◆ **Prompt**: Please work out the number of lines in the following material that include "will", and reply with only that number.

[[ Data provided, beginning ]]

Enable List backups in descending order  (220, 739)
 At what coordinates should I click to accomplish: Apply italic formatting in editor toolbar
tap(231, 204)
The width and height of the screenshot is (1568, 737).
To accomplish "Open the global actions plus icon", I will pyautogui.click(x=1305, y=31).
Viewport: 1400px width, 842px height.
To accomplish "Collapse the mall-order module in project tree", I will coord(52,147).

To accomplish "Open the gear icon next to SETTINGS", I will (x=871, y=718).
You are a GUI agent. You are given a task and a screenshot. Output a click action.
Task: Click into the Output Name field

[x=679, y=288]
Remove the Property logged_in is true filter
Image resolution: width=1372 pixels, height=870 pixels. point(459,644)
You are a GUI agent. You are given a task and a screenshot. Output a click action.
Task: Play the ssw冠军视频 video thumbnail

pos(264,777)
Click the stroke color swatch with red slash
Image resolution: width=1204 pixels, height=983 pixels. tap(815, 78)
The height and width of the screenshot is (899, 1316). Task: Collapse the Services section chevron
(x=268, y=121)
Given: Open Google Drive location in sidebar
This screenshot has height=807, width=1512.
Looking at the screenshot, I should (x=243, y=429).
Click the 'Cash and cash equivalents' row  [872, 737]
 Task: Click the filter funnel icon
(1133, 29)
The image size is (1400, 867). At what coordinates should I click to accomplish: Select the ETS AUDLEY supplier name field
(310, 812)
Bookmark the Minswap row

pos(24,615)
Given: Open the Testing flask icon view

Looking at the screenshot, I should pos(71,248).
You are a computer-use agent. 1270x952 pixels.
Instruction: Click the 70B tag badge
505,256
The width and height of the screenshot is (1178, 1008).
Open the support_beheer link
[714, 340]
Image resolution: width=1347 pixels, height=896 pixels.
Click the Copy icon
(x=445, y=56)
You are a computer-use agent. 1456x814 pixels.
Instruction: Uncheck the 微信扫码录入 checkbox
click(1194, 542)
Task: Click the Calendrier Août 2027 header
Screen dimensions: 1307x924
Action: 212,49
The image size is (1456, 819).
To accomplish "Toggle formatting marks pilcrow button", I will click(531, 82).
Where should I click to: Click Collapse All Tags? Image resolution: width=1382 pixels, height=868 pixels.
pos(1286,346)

[[ Data provided, end ]]

◆ **Exercise solution**: 4